__WHAT IS NEEDED__: Copy out each line of the material in which the word "Expand" appears.

__RECORDS FOR PROCESSING__:
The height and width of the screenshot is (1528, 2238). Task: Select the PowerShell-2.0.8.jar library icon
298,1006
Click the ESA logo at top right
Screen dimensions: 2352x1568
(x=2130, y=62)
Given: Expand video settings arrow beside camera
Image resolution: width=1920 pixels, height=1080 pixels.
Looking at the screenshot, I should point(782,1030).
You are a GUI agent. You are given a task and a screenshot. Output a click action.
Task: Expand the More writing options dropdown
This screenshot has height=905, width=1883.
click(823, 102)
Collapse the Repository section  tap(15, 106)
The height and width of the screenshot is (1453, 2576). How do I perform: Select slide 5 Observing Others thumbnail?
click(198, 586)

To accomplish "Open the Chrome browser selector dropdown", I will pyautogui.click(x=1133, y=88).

__FINISHED EXERCISE__:
Given: Expand video settings arrow beside camera
Task: Expand the More writing options dropdown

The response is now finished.